Distributed Pipelining for Clock Speed Optimization

Open Script

This example shows how to use the distributed pipelining and loop unrolling optimizations in HDL Coder™ to optimize clock speed.

Introduction

Distributed pipelining is a design-wide optimization supported by HDL Coder for improving clock frequency. When you turn on the 'Distribute Pipeline Registers' option in HDL Coder, the code generator redistributes the input and output pipeline registers of the top level function along with other registers in the design in order to minimize the combinatorial logic between registers and thus maximize the clock speed of the chip synthesized from the generated HDL code.

Consider the following example design of a FIR filter. The combinatorial logic from an input or a register to an output or another register contains a sum of products. Loop unrolling and distributed pipelining moves the output registers at the design level to reduce the amount of combinatorial logic, thus increasing clock speed.

MATLAB® Design

The MATLAB code used in the example is a simple FIR filter. The example also shows a MATLAB test bench that exercises the filter.
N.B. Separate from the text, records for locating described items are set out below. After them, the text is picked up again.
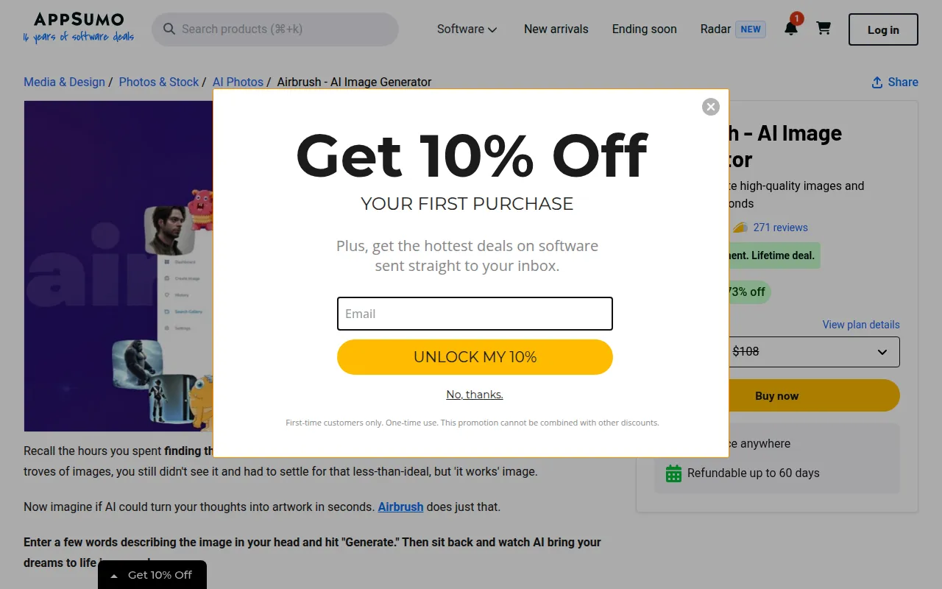Click the search magnifier icon
The width and height of the screenshot is (942, 589).
point(169,29)
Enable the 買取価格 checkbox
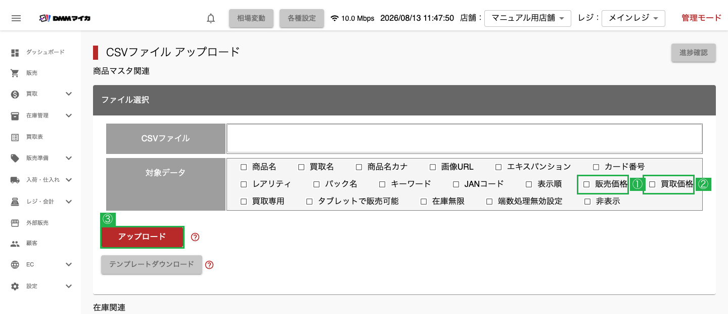 coord(652,184)
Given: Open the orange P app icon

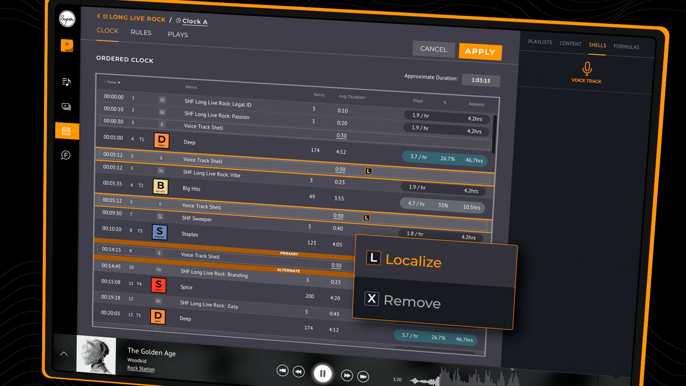Looking at the screenshot, I should 67,46.
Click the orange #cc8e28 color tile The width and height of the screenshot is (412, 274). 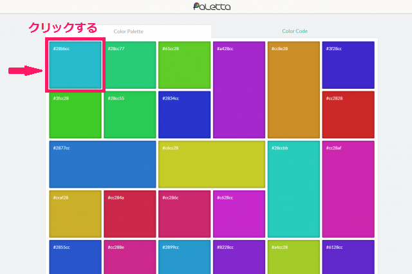pyautogui.click(x=294, y=90)
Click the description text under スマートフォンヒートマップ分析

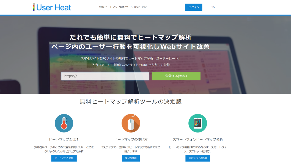pos(197,149)
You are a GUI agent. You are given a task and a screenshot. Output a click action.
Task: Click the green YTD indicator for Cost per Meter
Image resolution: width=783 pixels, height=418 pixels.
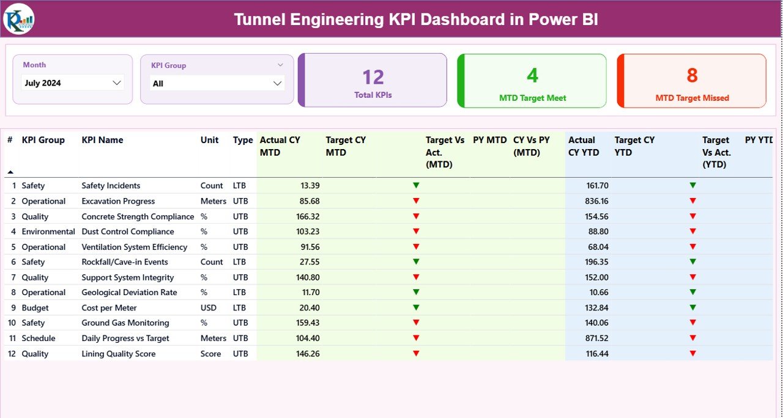(x=692, y=307)
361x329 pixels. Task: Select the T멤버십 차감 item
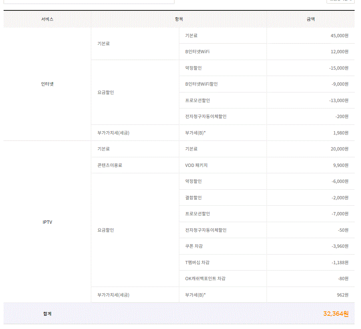pos(197,263)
design_name = 'mlhdlc_fir';
testbench_name = 'mlhdlc_fir_tb';

Design: mlhdlc_fir
Test Bench: mlhdlc_fir_tb

Simulate the Design

Simulate the design with the testbench prior to code generation to make sure there are no run-time errors.

mlhdlc_fir_tb

Create a Fixed-Point Conversion Config Object

To perform fixed-point conversion, you need a 'fixpt' config object.

Create a 'fixpt' config object and specify your test bench name:

close all;
fixptcfg = coder.config('fixpt');
fixptcfg.TestBenchName = 'mlhdlc_fir_tb';

Create an HDL Code Generation Config Object

To generate code, you must create an 'hdl' config object and set your test bench name:

hdlcfg = coder.config('hdl');
hdlcfg.TestBenchName = 'mlhdlc_fir_tb';

Distributed Pipelining

To increase the clock speed, the user can set a number of input and output pipeline stages for any design. In this particular example Input pipelining option is set to '1' and Output pipelining option is set to '20'. Without any additional options turned on these settings will add one input pipeline register at all input ports of the top level design and 20 output pipeline registers at each of the output ports.
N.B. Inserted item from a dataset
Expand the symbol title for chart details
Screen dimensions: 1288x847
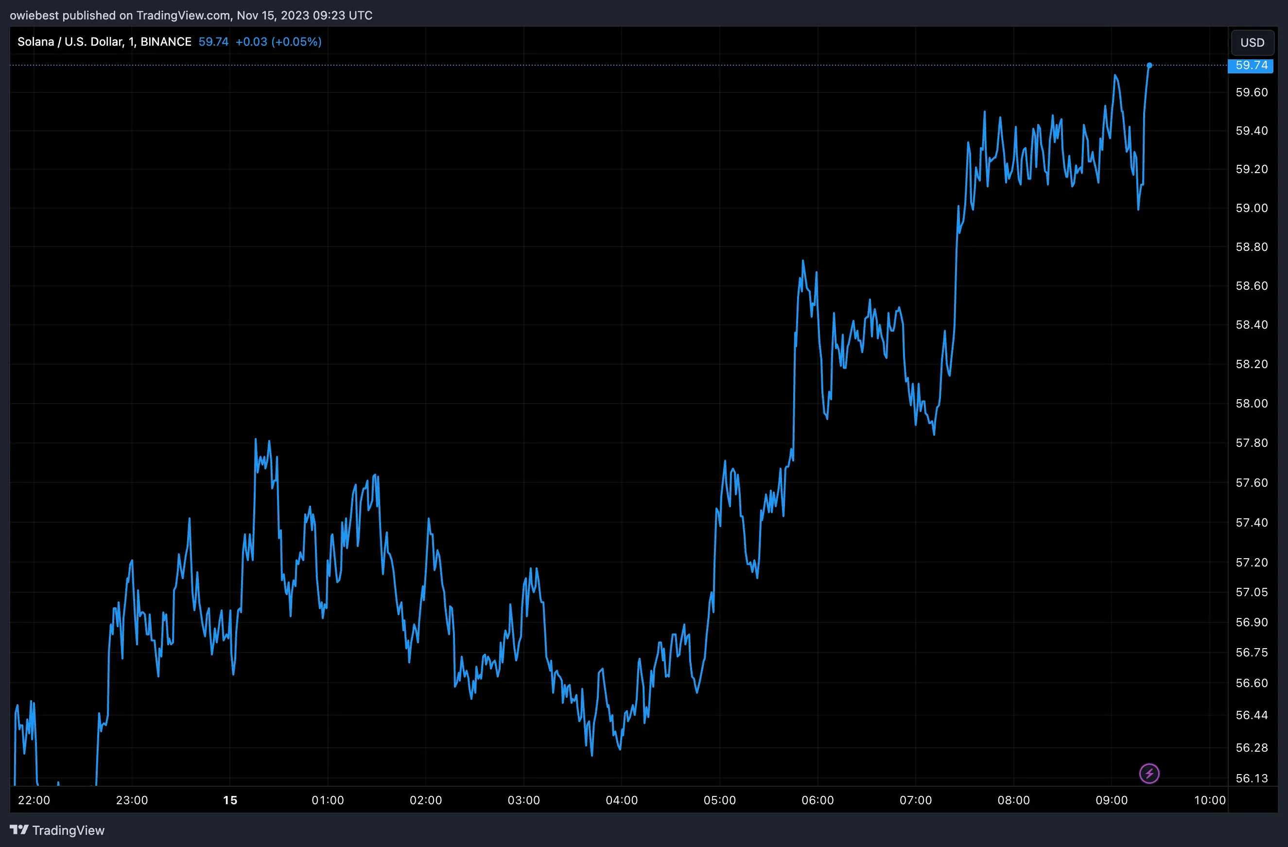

If the option 'Distribute pipeline registers' is enabled, HDL Coder tries to reposition the registers to achieve the best clock frequency.

In addition to moving the input and output pipeline registers, HDL Coder also tries to move the registers modeled internally in the design using persistent variables or with system objects like dsp.Delay.

Additional opportunities for improvements become available if you unroll loops. The 'Unroll Loops' option unrolls explicit for-loops in MATLAB code in addition to implicit for-loops that are inferred for vector and matrix operations. 'Unroll Loops' is necessary for this example to do distributed pipelining.

hdlcfg.InputPipeline = 1;
hdlcfg.OutputPipeline = 20;
hdlcfg.DistributedPipelining = true;
hdlcfg.LoopOptimization = 'UnrollLoops';

Examine the Synthesis Results

If you have ISE installed on your machine, run the logic synthesis step

hdlcfg.SynthesizeGeneratedCode = true;
codegen -float2fixed fixptcfg -config hdlcfg mlhdlc_fir

View the result report

edit codegen/mlhdlc_fir/hdlsrc/ise_prj/mlhdlc_fir_fixpt_syn_results.txt

In the synthesis report, note the clock frequency reported by the synthesis tool. When you synthesize the design with the loop unrolling and distributed pipelining options enabled, you see a significant clock frequency increase with pipelining options turned on.